>>>>>
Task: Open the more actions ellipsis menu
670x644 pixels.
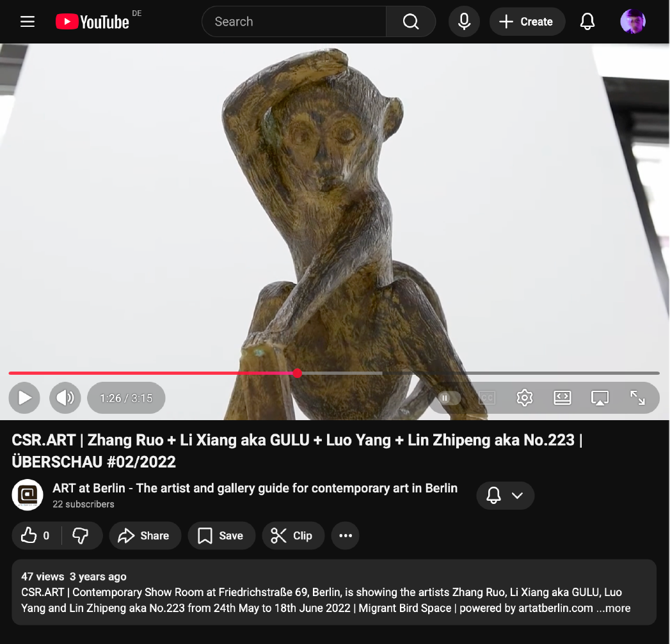Action: (x=346, y=536)
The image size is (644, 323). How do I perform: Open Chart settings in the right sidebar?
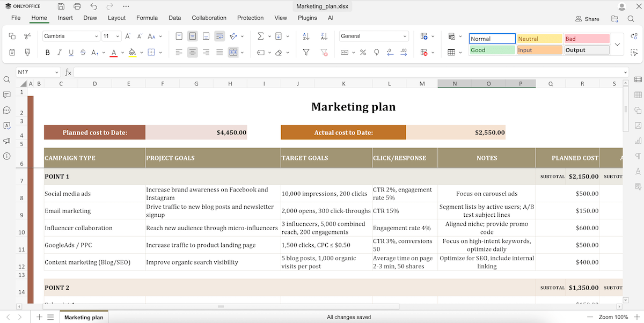pyautogui.click(x=637, y=140)
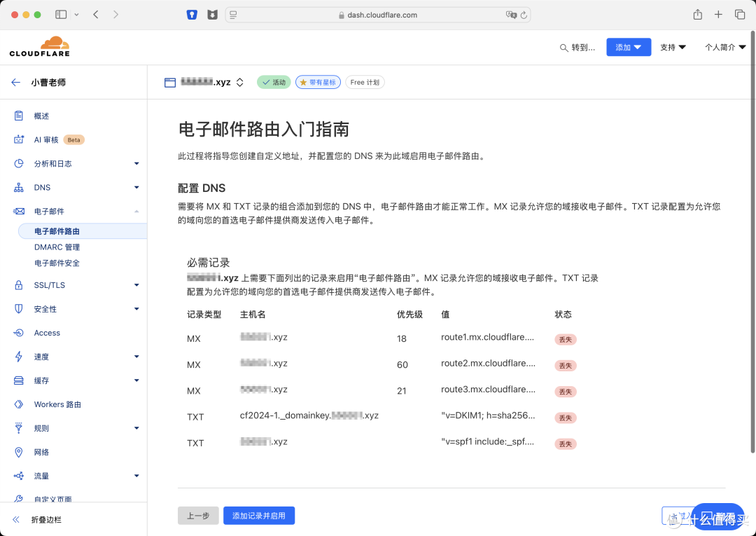This screenshot has width=756, height=536.
Task: Open the 个人简介 dropdown
Action: pos(725,47)
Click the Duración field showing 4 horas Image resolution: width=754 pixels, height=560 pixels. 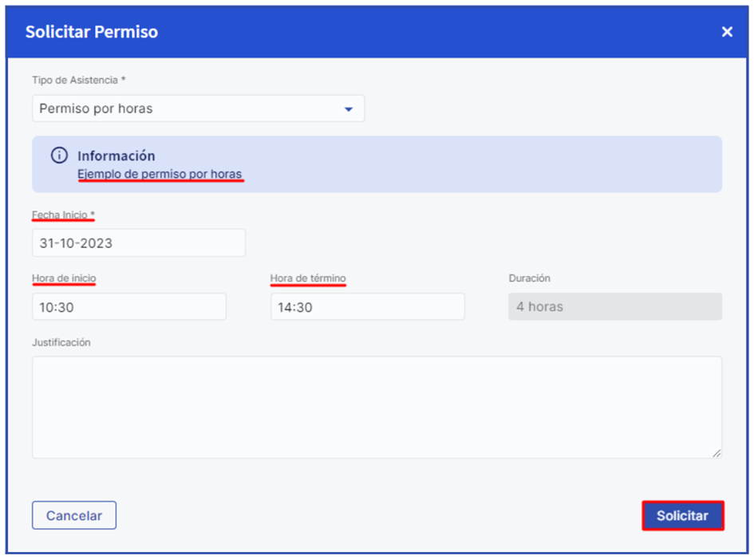click(x=614, y=306)
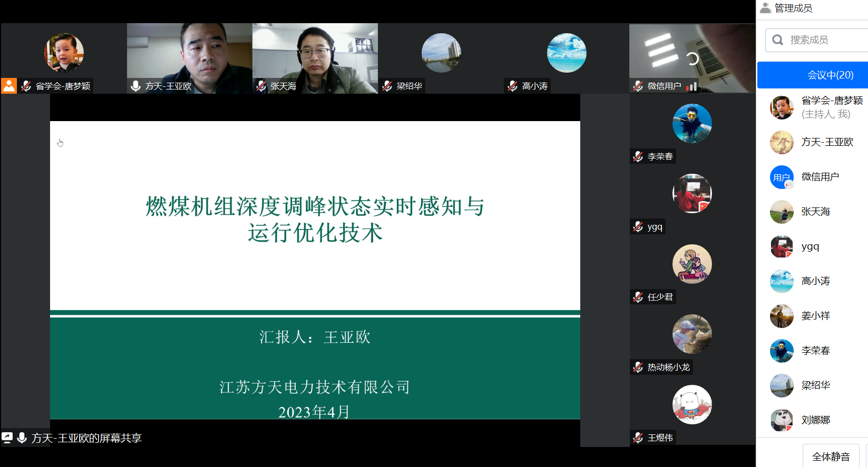Click the 管理成员 person icon in panel header
The height and width of the screenshot is (467, 868).
[x=765, y=8]
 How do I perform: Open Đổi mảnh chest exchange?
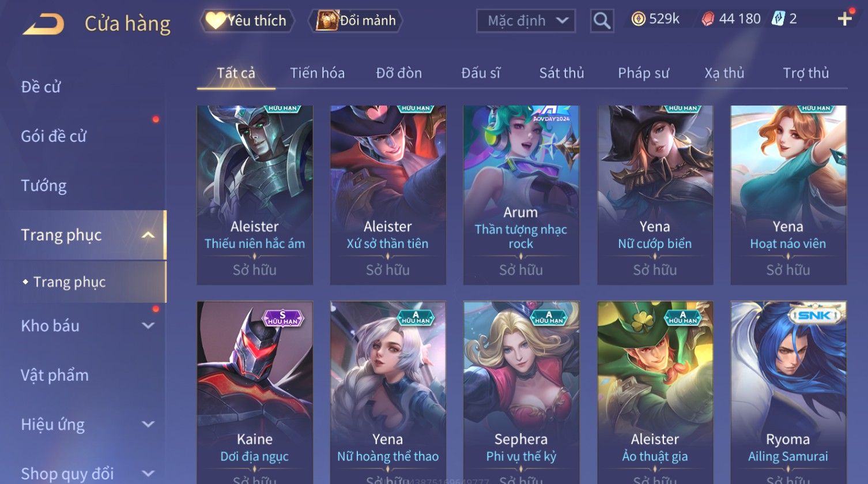[x=356, y=21]
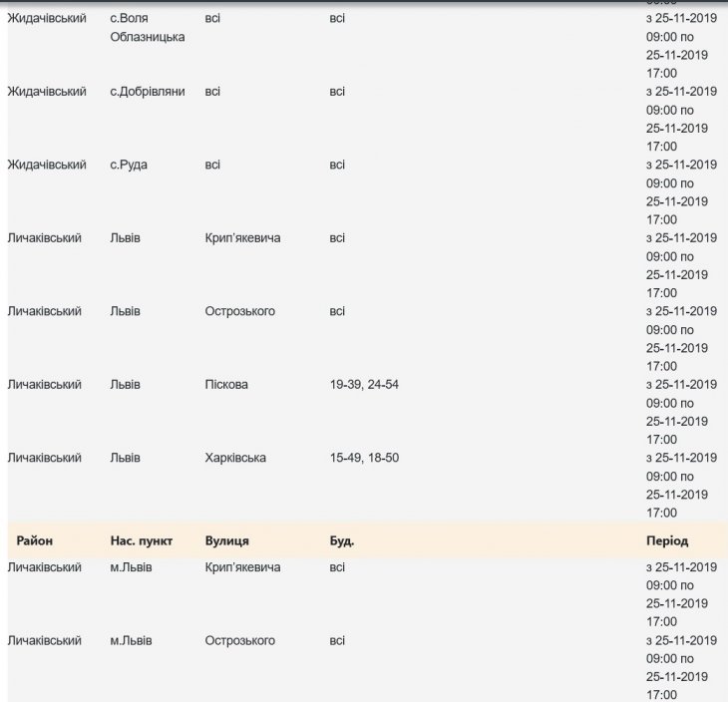Click the Буд. column header

point(342,540)
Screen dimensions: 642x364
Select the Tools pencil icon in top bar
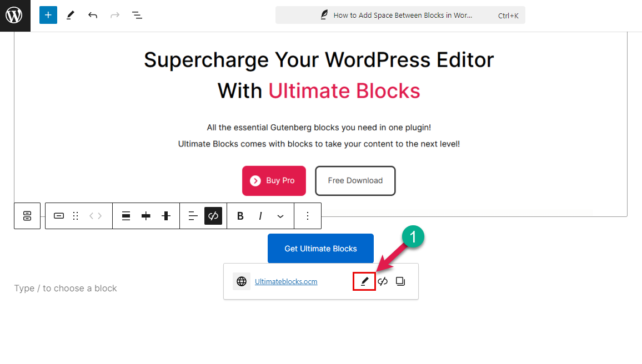pyautogui.click(x=70, y=15)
<<<<<
Output exactly the lines from the one containing "How do I perform: Open Đổi" through the last line of the records above, both included, and leave out the pictures.

 How do I perform: Open Đổi mảnh chest exchange?
[x=356, y=21]
Click the Буд. column header

point(342,540)
Screen dimensions: 642x364
Select the Tools pencil icon in top bar
pyautogui.click(x=70, y=15)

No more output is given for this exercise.